PROVIDED INFORMATION:

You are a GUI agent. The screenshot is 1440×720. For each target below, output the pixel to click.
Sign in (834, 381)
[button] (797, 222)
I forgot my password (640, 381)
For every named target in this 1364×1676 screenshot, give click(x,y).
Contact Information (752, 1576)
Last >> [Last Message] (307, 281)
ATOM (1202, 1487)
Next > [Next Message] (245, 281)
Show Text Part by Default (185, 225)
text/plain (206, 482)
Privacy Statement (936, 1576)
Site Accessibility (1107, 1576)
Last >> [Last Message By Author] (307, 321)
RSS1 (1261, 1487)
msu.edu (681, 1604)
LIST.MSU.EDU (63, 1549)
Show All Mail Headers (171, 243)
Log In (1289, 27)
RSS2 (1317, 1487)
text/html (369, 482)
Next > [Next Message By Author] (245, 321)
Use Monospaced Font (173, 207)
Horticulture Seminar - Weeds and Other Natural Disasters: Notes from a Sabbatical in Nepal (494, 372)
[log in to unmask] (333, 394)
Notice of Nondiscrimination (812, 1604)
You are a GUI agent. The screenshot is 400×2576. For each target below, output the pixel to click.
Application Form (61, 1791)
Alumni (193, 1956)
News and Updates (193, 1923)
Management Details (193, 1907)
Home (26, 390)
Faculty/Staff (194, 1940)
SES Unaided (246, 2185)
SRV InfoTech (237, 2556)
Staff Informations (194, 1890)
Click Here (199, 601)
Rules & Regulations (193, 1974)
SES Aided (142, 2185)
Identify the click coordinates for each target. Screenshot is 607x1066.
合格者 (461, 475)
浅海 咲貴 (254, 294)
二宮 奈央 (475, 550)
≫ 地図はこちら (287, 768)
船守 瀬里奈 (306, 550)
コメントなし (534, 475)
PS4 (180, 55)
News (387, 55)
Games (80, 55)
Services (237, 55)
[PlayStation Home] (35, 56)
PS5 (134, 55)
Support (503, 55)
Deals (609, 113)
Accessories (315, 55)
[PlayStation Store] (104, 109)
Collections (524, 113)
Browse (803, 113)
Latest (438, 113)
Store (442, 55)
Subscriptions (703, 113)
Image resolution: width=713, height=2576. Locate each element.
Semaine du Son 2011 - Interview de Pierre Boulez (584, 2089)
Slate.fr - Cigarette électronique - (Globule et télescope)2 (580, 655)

EXERCISE GOAL: Copy out every record above verbatim, from the first line to the last, without changing, adding, or dropping anything.

ANSWER TO THE EXERCISE:
You are a GUI agent. The screenshot is 1440×720. For each target below, output the pixel to click.
Sign in (834, 381)
[button] (797, 222)
I forgot my password (640, 381)
For every named target in this 1364×1676 screenshot, give click(x,y).
Contact Information (752, 1576)
Last >> [Last Message] (307, 281)
ATOM (1202, 1487)
Next > [Next Message] (245, 281)
Show Text Part by Default (185, 225)
text/plain (206, 482)
Privacy Statement (936, 1576)
Site Accessibility (1107, 1576)
Last >> [Last Message By Author] (307, 321)
RSS1 (1261, 1487)
msu.edu (681, 1604)
LIST.MSU.EDU (63, 1549)
Show All Mail Headers (171, 243)
Log In (1289, 27)
RSS2 (1317, 1487)
text/html (369, 482)
Next > [Next Message By Author] (245, 321)
Use Monospaced Font (173, 207)
Horticulture Seminar - Weeds and Other Natural Disasters: Notes from a Sabbatical in Nepal (494, 372)
[log in to unmask] (333, 394)
Notice of Nondiscrimination (812, 1604)
You are a GUI agent. The screenshot is 400×2576. For each target below, output the pixel to click.
Application Form (61, 1791)
Alumni (193, 1956)
News and Updates (193, 1923)
Management Details (193, 1907)
Home (26, 390)
Faculty/Staff (194, 1940)
SES Unaided (246, 2185)
SRV InfoTech (237, 2556)
Staff Informations (194, 1890)
Click Here (199, 601)
Rules & Regulations (193, 1974)
SES Aided (142, 2185)
Identify the click coordinates for each target. Screenshot is 607x1066.
合格者 (461, 475)
浅海 咲貴 (254, 294)
二宮 奈央 (475, 550)
≫ 地図はこちら (287, 768)
船守 瀬里奈 (306, 550)
コメントなし (534, 475)
PS4 (180, 55)
News (387, 55)
Games (80, 55)
Services (237, 55)
[PlayStation Home] (35, 56)
PS5 (134, 55)
Support (503, 55)
Deals (609, 113)
Accessories (315, 55)
[PlayStation Store] (104, 109)
Collections (524, 113)
Browse (803, 113)
Latest (438, 113)
Store (442, 55)
Subscriptions (703, 113)
Image resolution: width=713, height=2576. Locate each element.
Semaine du Son 2011 - Interview de Pierre Boulez (584, 2089)
Slate.fr - Cigarette électronique - (Globule et télescope)2 (580, 655)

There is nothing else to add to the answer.